Oxidizer Tank Steam Explosion
Figure 1. Oxidizer tanks used in the production of asphalt for roofing shingles.Figure 2. Rupture disk located on top of the oxidizer tanks to prevent accidental tank bursting. |
When we think of explosions, ordinary water is not often found on the list of dangerous chemicals. When water rapidly changes to steam however, pressure can build to levels high enough to cause significant structural damage and injury. Figure 1 shows two large tanks (oxidizer tanks) used in the process of manufacturing asphalt for use in the production of roofing shingles. The tanks are 42 feet tall by 12 feet in diameter. During normal use they each hold about 22 thousand gallons of a tar-like material held at a temperature of 475 degrees Fahrenheit. Air is blown through the material and other chemicals added in preparation of the final asphalt product.

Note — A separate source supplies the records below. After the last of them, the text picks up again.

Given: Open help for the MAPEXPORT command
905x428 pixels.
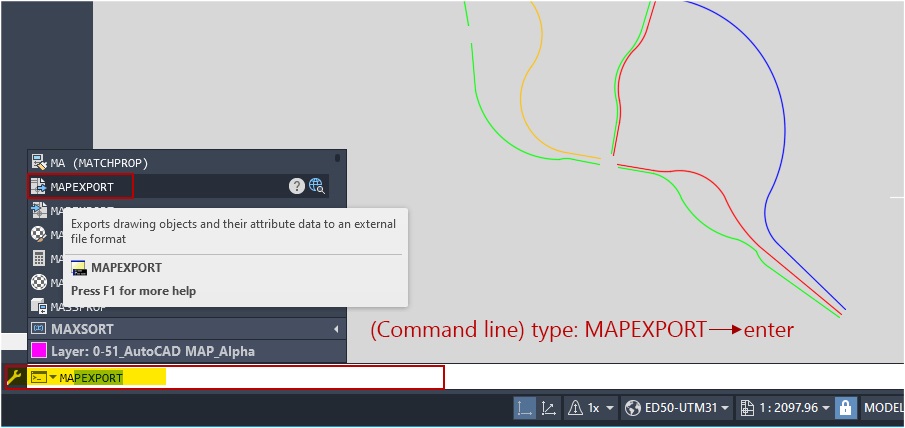Looking at the screenshot, I should point(297,186).
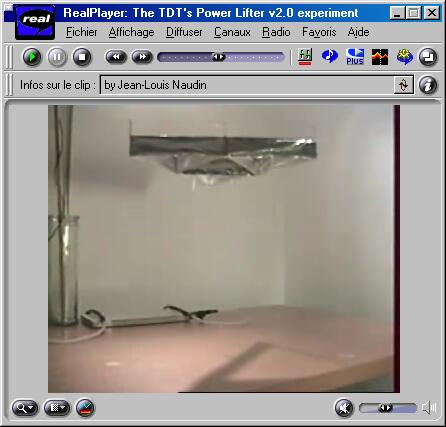Screen dimensions: 446x427
Task: Expand the video size dropdown button
Action: [x=57, y=408]
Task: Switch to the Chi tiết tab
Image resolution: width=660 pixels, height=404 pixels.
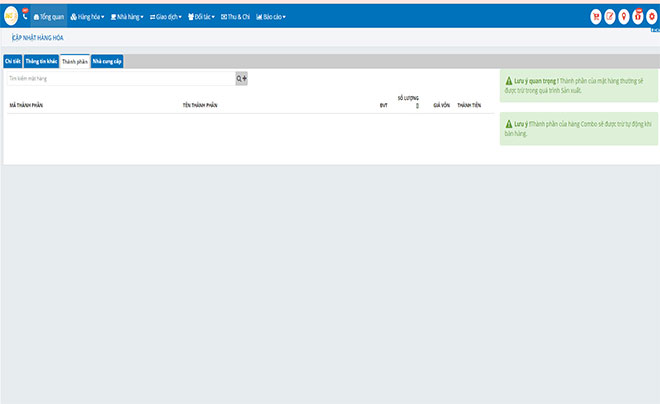Action: [x=13, y=61]
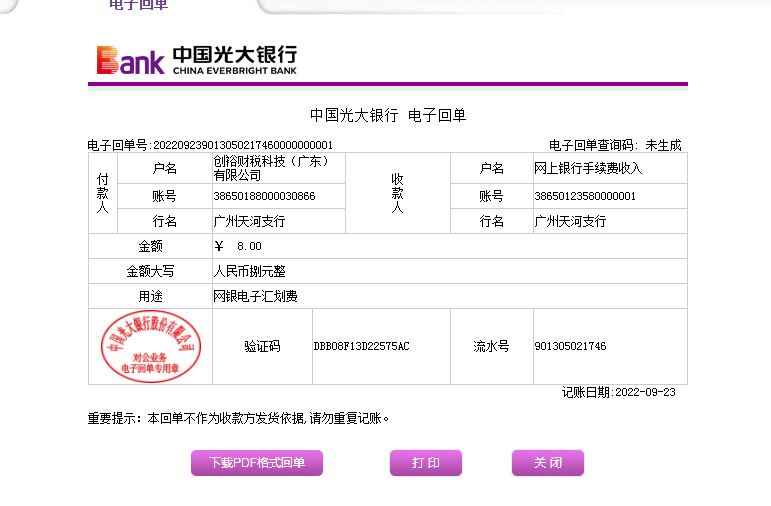The height and width of the screenshot is (506, 771).
Task: Select payer account number 38650188000030866
Action: point(264,196)
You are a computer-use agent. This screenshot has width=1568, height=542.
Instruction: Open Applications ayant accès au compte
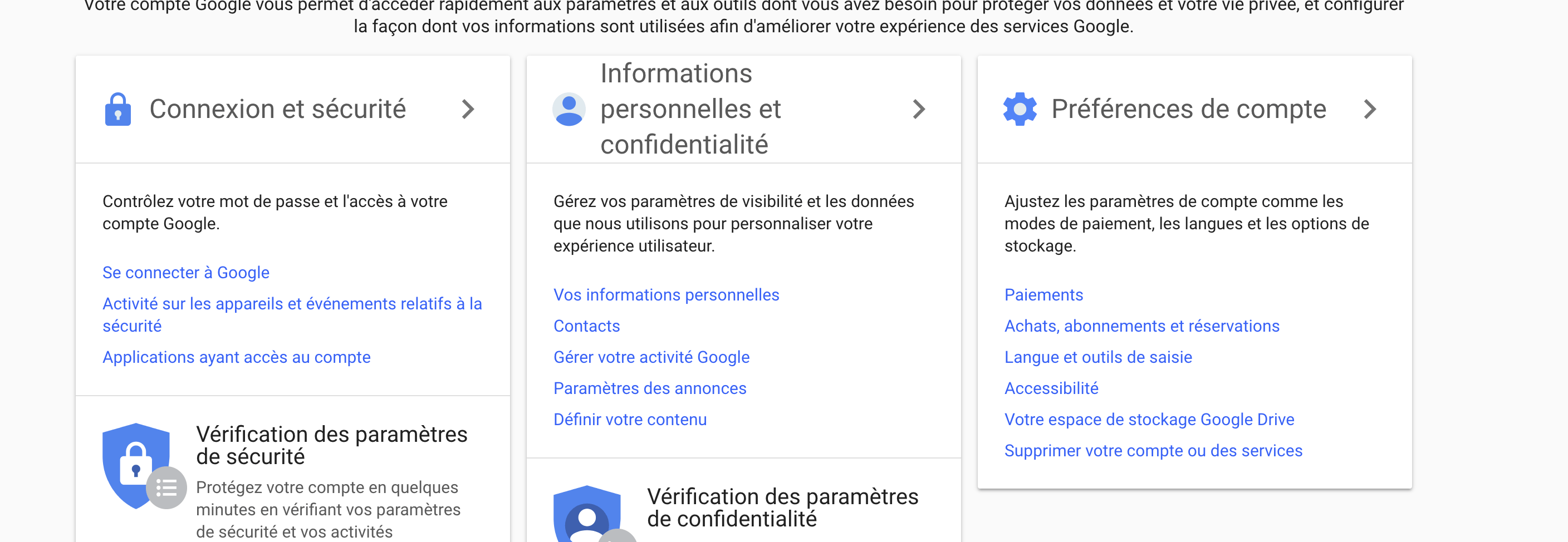coord(236,357)
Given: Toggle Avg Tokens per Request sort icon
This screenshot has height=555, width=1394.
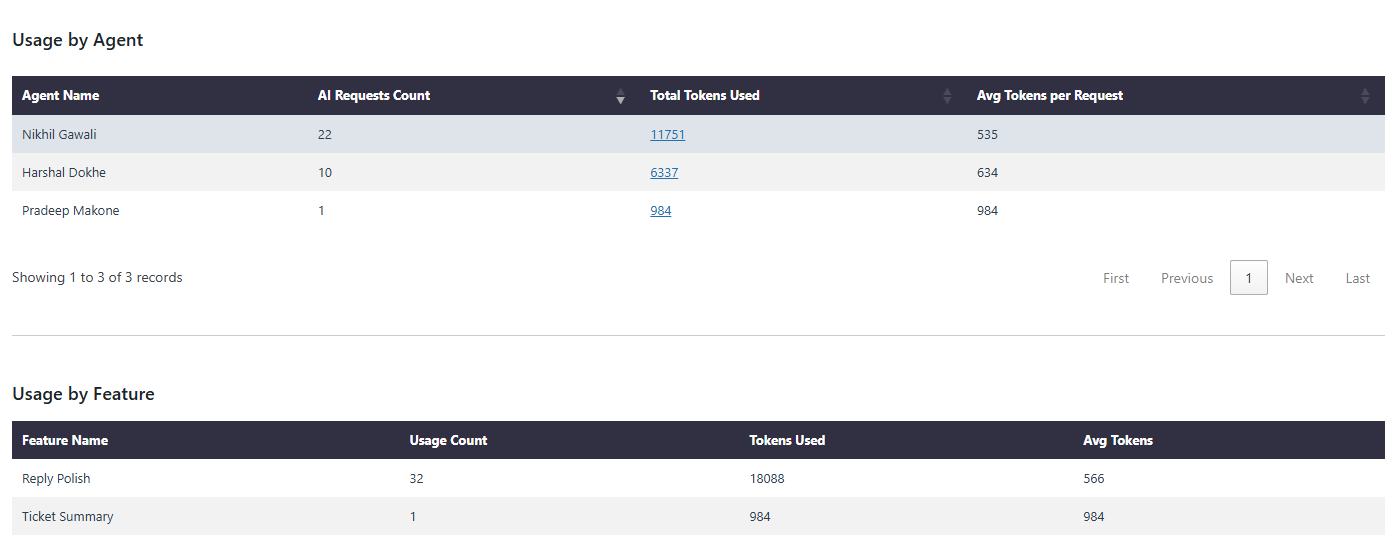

A significant quantity of water was accidentally injected into one of the two tanks resulting in a steam explosion. The tanks were designed to safely vent in the event of such an explosion. Figure 2 shows one of the safety vents capped with a thin piece of sheet metal called a rupture disk. In the event of an explosion, this disk is designed to burst at a pressure significantly lower than the burst pressure of the tank itself. Once the disk ruptures, the vents are sized large enough to allow the explosive gases to escape fast enough to limit the pressure rise in the tank. In this case the tank vented the explosive gases as designed, but some of the hot asphalt material inside the tank also escaped landing on an employee below causing severe burns.
The injured employee sued, arguing that the tank was defective because it lacked an adequate means of relieving pressure which was likely to build up during use of the tank, and because it lacked means of deflecting the contents of the tank away from people in the event the tank became over-pressurized during use. An inspection and analysis of the process piping revealed that the accidental injection of water was due to modifications made to the tank’s piping system long after its original design and installation. The judge in the case ruled in favor of the original system designer holding that, “the chemical engineering expert working for the injured employee was not competent to testify that the lack of a deflector device around the rupture disk openings on the tank constituted a design defect because he had neither designed or seen designs for such a device and was unaware of any custom or practice in the industry or any industry or government standard requiring the installation of such a device.” This judgment was upheld on appeal.